Marine artist Geoff Hunt once said, “I find ships awesome, fascinating and slightly frightening.” All those elements are contained in his work “Making Speed to England, HMS Pickle, 1805.”
The British Navy’s most impressive ships of the 19th century were three-masters of 200 feet or more, each bristling with as many as 100 cannons. The HMS Pickle was not one of them. Instead, she was a 70-foot topsail schooner with 10 guns. And yet, despite her comparatively diminutive size, she played a part in one of the great moments in British naval history: Lord Horatio Nelson’s victory at the Battle of Trafalgar.
The British Admiralty bought the topsail schooner early in the 1800s, put the 10 cannons on board and attached the schooner to Admiral William Cornwallis’ inshore squadron blockading the French ports of Brest, Rochefort and Lorient. The HMS Pickle kept busy, capturing a schooner laden with information on French ships, and helping to rescue the captain and crew of the HMS Magnificent, which had run aground. Sailing off Cadiz, Spain, in 1805, the HMS Pickle’s captain, Lt. John Lapenotiere, captured an enemy supply ship whose stores replenished the British fleet. He then sailed close enough to the enemy to get an accurate count of opposing warships.

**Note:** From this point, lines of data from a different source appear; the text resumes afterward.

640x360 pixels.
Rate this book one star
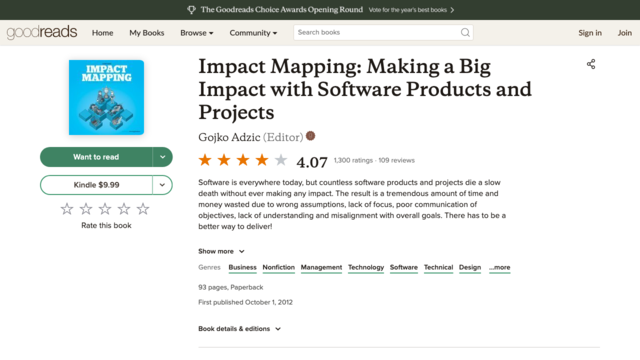coord(67,209)
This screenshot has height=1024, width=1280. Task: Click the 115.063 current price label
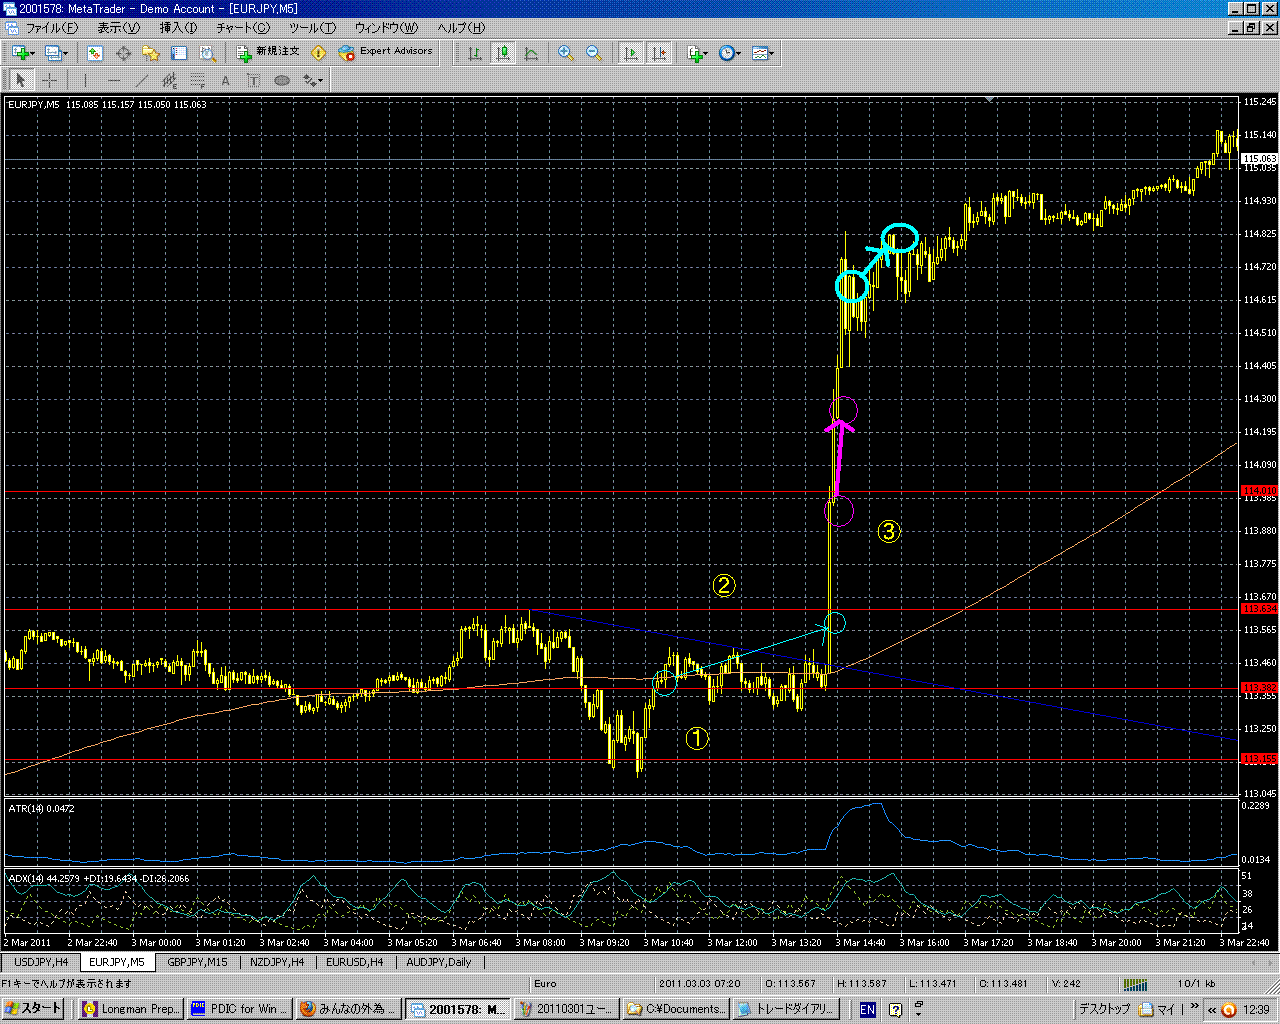coord(1259,159)
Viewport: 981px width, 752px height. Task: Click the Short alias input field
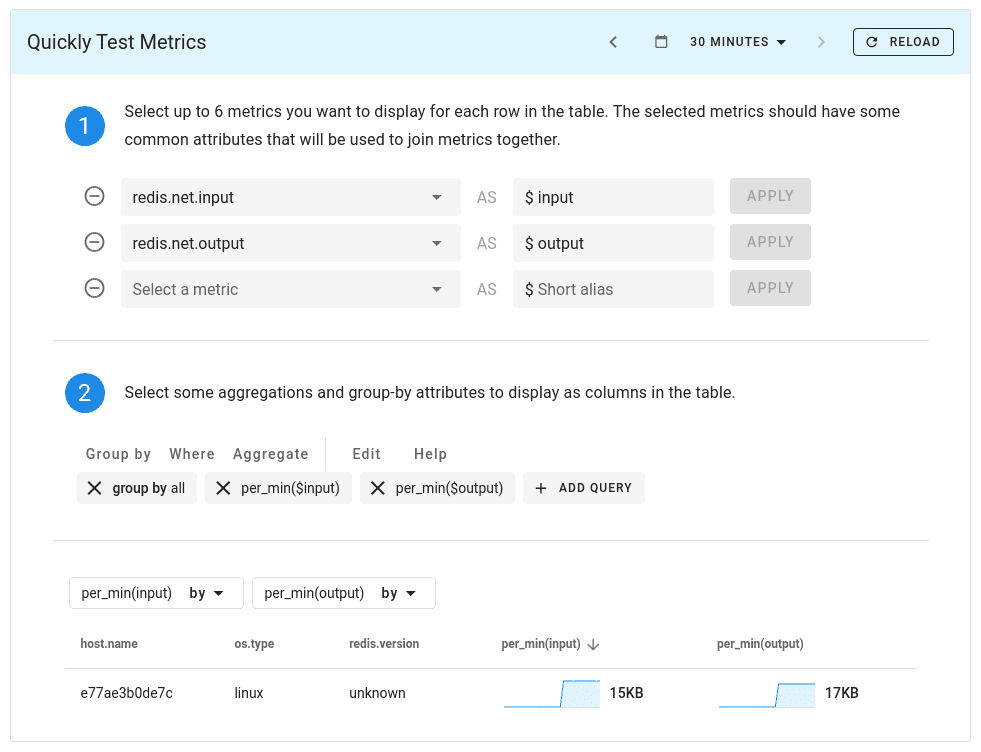[613, 289]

The pivotal Battle of Trafalgar occurred not long after, with the captured information helping to defeat Napoleon Bonaparte’s navy. During the conflict, the HMS Pickle rescued the crew of a French ship, Achille, which had caught on fire.
Bringing news of the victory home to England was a great honor, and Admiral Cuthbert Collingwood chose the HMS Pickle to carry the dispatch. The schooner took just nine days to reach home—the scene that Hunt shows in his painting. The only thing viewers don’t get to see? King George III being awakened at 7 o’clock in the morning to hear the news.